▶ [Material supplied]:
+++
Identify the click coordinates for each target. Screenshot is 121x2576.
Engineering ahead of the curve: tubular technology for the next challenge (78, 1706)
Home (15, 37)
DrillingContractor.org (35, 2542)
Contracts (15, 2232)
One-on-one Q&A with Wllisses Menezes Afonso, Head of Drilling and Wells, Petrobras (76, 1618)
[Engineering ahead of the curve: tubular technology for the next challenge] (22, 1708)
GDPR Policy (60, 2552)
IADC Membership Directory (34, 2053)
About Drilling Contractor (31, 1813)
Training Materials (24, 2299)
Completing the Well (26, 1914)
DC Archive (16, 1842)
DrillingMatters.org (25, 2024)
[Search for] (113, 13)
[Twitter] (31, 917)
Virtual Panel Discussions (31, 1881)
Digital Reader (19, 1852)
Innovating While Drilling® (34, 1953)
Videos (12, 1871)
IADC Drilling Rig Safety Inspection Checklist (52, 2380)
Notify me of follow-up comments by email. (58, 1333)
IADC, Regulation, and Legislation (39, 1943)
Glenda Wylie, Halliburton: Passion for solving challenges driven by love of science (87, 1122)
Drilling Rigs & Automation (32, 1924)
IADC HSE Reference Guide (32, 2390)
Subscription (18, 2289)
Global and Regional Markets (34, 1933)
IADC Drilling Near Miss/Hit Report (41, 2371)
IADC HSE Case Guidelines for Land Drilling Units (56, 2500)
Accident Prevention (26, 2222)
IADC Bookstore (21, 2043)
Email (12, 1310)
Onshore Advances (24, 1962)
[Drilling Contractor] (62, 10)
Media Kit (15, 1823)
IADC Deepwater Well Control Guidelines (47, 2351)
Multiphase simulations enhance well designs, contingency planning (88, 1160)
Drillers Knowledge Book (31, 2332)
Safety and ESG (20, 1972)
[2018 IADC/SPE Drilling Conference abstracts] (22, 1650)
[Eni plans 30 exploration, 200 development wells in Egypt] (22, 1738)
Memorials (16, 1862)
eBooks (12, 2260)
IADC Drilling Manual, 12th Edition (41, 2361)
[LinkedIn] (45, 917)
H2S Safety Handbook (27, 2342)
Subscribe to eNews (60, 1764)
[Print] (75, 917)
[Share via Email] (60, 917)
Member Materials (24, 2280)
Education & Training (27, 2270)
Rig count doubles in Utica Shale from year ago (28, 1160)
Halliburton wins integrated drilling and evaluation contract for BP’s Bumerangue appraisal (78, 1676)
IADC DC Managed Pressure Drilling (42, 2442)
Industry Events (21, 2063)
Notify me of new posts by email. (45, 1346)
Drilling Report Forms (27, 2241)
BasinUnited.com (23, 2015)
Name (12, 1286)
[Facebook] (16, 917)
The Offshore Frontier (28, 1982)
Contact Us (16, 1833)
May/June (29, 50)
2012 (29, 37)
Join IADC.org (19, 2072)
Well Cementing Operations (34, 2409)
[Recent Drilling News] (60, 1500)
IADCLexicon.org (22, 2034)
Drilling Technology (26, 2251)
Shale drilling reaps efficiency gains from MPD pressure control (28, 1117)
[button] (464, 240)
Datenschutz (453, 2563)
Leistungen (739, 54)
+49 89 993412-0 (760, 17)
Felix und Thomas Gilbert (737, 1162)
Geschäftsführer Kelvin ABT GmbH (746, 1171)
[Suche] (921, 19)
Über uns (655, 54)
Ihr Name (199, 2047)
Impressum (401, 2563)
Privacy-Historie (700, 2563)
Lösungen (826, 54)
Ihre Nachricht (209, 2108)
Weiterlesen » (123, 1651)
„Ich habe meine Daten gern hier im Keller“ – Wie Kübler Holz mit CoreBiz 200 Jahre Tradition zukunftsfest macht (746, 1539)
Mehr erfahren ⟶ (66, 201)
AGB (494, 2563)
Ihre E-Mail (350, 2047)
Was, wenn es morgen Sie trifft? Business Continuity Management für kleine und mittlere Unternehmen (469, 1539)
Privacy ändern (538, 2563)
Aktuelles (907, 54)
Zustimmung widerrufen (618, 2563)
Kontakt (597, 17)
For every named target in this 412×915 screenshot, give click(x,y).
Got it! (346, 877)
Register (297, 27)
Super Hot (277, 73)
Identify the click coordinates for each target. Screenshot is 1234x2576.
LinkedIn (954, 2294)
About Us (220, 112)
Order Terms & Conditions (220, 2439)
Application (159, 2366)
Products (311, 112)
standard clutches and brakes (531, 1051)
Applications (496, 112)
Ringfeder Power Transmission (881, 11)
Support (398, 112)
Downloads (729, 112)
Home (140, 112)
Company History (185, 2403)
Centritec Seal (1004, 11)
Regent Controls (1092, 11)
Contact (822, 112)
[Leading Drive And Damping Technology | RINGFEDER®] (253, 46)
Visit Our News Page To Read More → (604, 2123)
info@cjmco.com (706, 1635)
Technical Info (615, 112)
+++
▶ [How to complete this task]:
Copy all lines of the material above where the string "Notify" occurs.

▶ [Response for this exercise]:
Notify me of follow-up comments by email. (58, 1333)
Notify me of new posts by email. (45, 1346)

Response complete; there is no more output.